J’ai découvert L’Arc-en-ciel de la gravité en lisant l’autobiographie de Salman Rushdie, Joseph Anton. Cet auteur fameux, parmi mes favoris, le citait comme un chef d’œuvre de la littérature américaine contemporaine, aussi m’empressai-je de le commander. Venant d’un écrivain produisant essentiellement des pavés, je n’ai pas vraiment été surprise d’en découvrir un de cette taille, et je me suis lancée sans attendre dans les mille cent pages d’un livre dont j’ignorais l’intrigue.

Il va me falloir maintenant un petit moment pour m’en remettre.

M. Rushdie a bien raison de le dénommer chef d’œuvre. Peut-être aurait-il pu prévenir ses lecteurs qu’il est de ceux dont on ne sort pas indemne. Car L’Arc-en-ciel de la gravité secoue sévèrement, tant par sa forme que par son contenu. Thomas Pynchon a une plume acérée, tranchante. Il n’use guère de circonvolutions : les phrases sont courtes et efficaces. Ça n’en fait pas pour autant un auteur facile d’accès. On entre dans ce livre comme dans un labyrinthe. L’auteur nous promène et nous égare dans les méandres de la paranoïa, celle des personnages et peut-être aussi la sienne. Nous sommes à la fin de la Seconde Guerre mondiale en compagnie d’un personnage en quête d’une fusée dont on ne sait pas grand-chose. D’autres nombreux protagonistes se lancent dans la même quête, mais on ne sait bientôt plus s’ils cherchent la fusée ou si la fusée les attire malgré eux.

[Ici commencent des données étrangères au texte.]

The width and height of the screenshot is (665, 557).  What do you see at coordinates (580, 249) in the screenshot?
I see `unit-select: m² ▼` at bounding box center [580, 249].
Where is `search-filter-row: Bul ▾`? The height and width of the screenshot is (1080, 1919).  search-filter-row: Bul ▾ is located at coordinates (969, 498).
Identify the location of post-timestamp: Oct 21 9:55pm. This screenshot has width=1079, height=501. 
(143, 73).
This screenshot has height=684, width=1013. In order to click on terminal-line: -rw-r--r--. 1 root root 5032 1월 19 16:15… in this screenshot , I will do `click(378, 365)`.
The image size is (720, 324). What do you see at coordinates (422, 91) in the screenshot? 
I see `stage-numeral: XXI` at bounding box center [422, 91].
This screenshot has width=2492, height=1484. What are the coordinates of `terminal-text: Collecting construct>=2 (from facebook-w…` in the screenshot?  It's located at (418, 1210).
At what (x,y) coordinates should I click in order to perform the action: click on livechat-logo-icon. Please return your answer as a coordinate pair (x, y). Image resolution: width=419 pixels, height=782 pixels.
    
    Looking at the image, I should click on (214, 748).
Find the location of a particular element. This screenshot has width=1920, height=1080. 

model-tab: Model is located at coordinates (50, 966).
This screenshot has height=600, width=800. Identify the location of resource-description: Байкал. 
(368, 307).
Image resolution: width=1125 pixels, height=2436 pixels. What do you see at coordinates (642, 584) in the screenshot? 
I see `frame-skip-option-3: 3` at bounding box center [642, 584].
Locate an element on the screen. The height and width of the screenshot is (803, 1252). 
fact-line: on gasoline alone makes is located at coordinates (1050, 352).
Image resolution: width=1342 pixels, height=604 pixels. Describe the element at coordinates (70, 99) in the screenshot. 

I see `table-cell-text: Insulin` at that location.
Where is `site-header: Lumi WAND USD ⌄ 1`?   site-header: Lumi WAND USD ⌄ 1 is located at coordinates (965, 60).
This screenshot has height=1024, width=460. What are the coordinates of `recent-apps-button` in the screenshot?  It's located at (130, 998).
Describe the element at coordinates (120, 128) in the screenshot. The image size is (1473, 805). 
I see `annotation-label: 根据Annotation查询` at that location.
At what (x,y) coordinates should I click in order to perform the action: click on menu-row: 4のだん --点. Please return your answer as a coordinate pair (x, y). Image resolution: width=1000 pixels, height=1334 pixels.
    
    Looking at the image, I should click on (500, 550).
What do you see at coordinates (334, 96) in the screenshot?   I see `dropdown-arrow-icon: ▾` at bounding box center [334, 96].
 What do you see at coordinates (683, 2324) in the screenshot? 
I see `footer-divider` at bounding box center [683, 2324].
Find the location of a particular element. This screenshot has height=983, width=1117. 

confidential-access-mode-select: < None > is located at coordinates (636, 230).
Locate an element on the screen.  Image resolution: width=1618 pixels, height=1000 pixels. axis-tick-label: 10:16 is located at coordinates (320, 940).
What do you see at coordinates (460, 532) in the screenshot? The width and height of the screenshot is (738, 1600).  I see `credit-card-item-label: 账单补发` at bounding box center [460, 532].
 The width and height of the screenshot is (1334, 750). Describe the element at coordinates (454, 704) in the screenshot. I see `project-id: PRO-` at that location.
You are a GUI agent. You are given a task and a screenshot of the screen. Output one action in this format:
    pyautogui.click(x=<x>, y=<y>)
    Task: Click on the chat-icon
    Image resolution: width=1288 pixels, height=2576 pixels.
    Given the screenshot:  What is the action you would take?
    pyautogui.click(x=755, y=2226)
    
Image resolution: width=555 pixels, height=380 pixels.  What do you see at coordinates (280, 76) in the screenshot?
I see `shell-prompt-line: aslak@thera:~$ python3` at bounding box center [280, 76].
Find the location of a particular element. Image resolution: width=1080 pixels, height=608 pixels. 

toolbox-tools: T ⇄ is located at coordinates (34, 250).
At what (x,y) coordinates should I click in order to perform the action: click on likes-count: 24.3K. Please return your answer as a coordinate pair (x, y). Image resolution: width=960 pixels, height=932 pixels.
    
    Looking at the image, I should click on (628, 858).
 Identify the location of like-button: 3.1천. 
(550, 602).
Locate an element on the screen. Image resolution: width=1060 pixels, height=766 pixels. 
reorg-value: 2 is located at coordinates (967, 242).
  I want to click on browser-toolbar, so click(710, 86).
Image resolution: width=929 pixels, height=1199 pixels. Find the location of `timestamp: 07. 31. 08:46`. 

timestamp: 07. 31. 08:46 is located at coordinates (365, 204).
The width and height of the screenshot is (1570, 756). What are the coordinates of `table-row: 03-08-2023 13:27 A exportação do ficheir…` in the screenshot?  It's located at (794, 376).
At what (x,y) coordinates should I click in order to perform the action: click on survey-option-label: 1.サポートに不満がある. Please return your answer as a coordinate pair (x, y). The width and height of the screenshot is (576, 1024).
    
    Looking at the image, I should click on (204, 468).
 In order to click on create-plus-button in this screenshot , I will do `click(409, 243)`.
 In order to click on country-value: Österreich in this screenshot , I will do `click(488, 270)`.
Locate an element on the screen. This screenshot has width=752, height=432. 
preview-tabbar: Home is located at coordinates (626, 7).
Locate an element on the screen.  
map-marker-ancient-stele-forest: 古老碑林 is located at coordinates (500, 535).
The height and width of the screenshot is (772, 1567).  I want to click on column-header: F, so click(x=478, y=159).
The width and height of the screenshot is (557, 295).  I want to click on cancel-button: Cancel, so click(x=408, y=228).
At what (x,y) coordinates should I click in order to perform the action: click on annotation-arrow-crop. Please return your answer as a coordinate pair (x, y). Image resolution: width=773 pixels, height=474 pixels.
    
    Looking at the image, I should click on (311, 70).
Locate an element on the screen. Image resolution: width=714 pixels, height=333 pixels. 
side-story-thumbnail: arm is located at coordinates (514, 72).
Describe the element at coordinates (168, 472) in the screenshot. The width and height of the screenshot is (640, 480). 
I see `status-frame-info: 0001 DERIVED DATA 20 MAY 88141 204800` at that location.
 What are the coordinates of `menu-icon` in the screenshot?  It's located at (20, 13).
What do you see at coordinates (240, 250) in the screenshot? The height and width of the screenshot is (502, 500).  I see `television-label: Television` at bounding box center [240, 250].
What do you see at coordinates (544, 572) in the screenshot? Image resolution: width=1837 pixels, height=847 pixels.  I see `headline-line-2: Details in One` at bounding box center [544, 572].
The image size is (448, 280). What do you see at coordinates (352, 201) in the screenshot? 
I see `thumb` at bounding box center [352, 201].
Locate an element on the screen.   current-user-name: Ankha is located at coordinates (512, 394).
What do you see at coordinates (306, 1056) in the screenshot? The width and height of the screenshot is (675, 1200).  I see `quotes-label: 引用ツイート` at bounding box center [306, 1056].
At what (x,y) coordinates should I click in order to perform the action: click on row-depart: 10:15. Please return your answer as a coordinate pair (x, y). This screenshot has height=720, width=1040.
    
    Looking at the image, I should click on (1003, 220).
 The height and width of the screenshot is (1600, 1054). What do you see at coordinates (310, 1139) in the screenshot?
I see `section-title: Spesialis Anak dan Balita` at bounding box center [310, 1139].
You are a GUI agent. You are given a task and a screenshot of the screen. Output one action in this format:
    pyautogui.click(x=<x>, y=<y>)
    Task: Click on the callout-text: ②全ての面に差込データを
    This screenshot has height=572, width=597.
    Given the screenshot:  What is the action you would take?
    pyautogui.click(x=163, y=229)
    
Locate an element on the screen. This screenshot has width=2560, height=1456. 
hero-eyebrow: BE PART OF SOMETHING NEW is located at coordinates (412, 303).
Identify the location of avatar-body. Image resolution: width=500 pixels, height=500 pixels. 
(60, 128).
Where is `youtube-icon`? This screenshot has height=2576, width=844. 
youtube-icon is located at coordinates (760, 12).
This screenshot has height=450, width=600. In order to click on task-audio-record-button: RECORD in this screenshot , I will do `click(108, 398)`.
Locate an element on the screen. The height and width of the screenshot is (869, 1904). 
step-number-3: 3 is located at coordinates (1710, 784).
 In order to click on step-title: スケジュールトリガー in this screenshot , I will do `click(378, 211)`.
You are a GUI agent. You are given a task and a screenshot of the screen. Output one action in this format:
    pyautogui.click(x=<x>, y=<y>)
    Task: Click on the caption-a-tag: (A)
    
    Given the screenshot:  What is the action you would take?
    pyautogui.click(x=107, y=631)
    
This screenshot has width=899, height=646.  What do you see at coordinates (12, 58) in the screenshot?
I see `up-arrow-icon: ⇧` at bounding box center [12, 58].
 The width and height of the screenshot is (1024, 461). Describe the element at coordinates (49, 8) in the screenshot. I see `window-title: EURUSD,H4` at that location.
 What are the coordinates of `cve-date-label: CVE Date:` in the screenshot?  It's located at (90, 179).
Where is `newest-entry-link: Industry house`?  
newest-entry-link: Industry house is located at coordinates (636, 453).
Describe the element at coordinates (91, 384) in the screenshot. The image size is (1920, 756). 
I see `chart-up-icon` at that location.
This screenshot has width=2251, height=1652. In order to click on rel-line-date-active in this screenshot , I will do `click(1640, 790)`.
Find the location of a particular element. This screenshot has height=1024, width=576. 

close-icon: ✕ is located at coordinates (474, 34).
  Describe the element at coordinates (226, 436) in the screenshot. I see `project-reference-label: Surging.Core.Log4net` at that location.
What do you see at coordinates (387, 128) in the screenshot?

Dans ce labyrinthe, on devra se confronter à la décadence. Drogues de toutes les sortes, déviances sexuelles les plus abjectes, perversion, trafics en tout genre, torture, manipulation, complot : dans les décombres encore fumants de l’Allemagne, les humains laissent leurs travers s’exprimer, sans que la conscience y trouve rien à redire.

Ce roman est d’une incroyable densité et d’une rare érudition. Que Thomas Pynchon parle de chimie ou de psychologie sociale, de physique ou de sociétés secrètes, d’économie ou de politique, il fouille, creuse, décortique et nous renseigne uniquement pour mieux nous égarer. C’est une lecture physique, déstabilisante et parfois nauséeuse.

Indiscutablement, cet ouvrage est un chef d’œuvre, mais de ceux dont on hésitera à conseiller la lecture. Thomas Pynchon est un auteur qui ferait passer L.F. Céline pour un joyeux drille. L’Arc-en-Ciel de la gravité est une œuvre qu’il faudra aborder avec une santé mentale d’acier sous peine, à défaut, de s’égarer dans la paranoïa.